Data supplied Start Marker
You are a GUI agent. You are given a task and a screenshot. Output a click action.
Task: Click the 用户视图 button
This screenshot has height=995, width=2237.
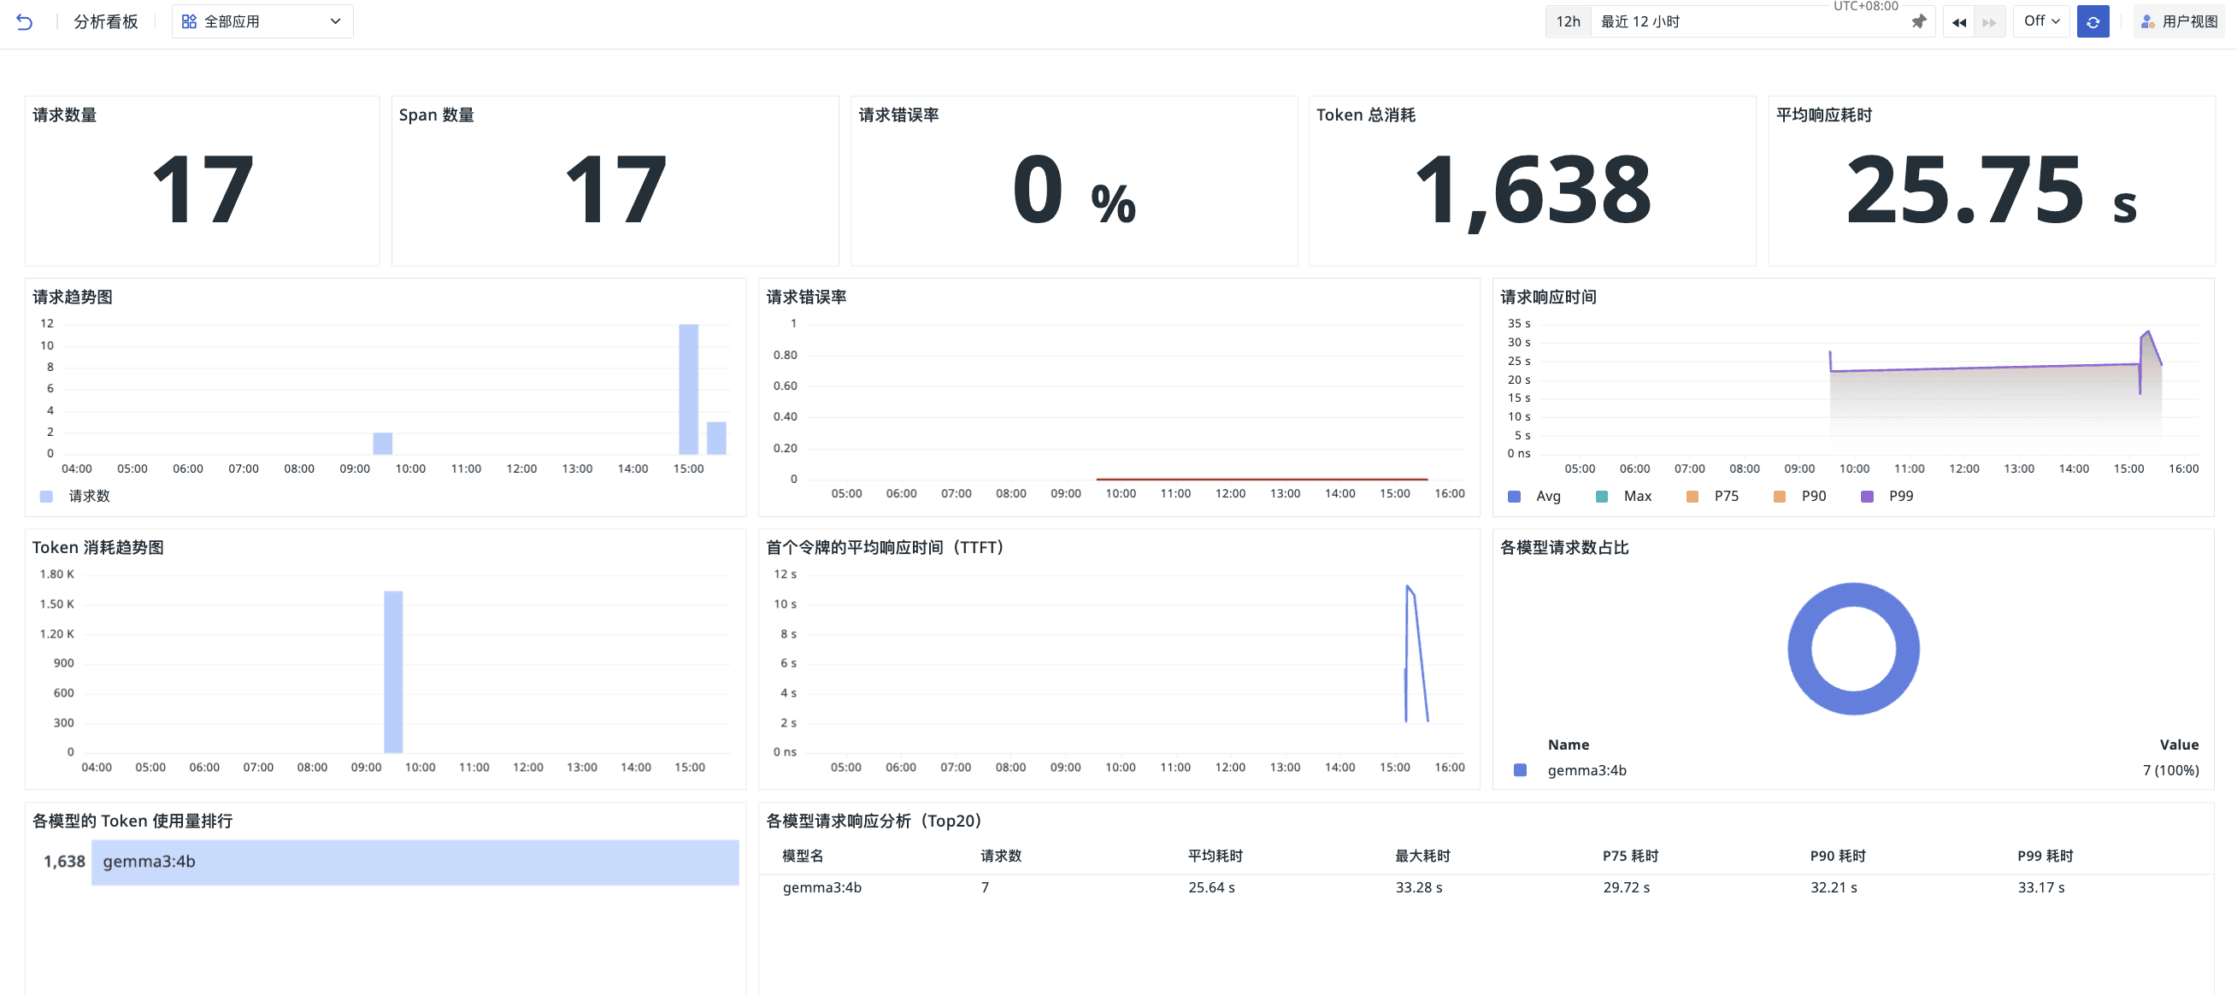coord(2179,22)
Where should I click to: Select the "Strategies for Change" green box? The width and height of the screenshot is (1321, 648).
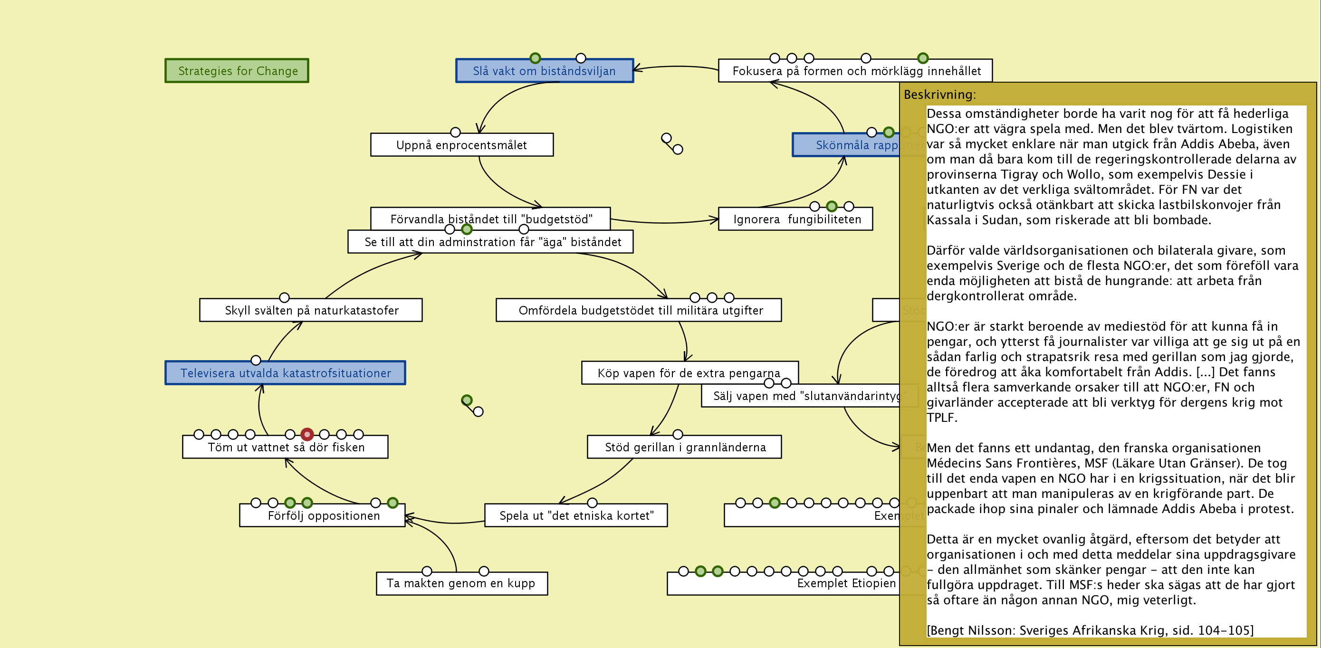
Data supplied End Marker
Restate the entries above word for word, keeping pictures out of the copy.

▶ **Task solution**:
You are a GUI agent. You are given a task and a screenshot. Output a click action.
Task: Click the 用户视图 button
This screenshot has height=995, width=2237.
coord(2179,22)
Where should I click to: Select the "Strategies for Change" green box? The width and height of the screenshot is (1321, 648).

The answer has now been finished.